At last count, over 48 countries have recognized the role of Acting President Juan Guaido of Venezuela, adding further pressure to the flailing regime of President Nicolas Maduro. U.S. sanctions further amplify Venezuela’s loss of market access, for key energy inputs, energy exports and credit for other goods. This piece surveys some of the economic and financial challenges ahead and how they could be affected by ongoing negotiations and potential impacts for asset markets.
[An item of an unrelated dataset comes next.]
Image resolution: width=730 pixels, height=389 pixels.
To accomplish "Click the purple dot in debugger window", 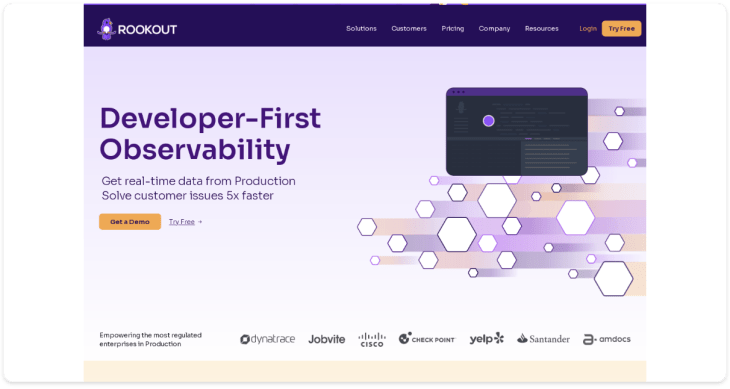I will [x=488, y=121].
Since the U.S. recognition of Juan Guaido as the interim president of Venezuela and the subsequent imposition of tighter sanctions, there has been much speculation about the prospects of reversing the economic and social devastation of the last decade, Given the significant financing needs, deterioration of physical and social capital, there could be some over-optimism about the speed and extent of the revival of the country’s energy sector and outstanding debt, the two areas that constitute the country’s most meaningful links with global financial markets. These two areas are also those in which domestic choices led to “own goals” that have done much to insulate global markets from Venezuela – migration is the one area that is now a meaningful drain on its neighbors.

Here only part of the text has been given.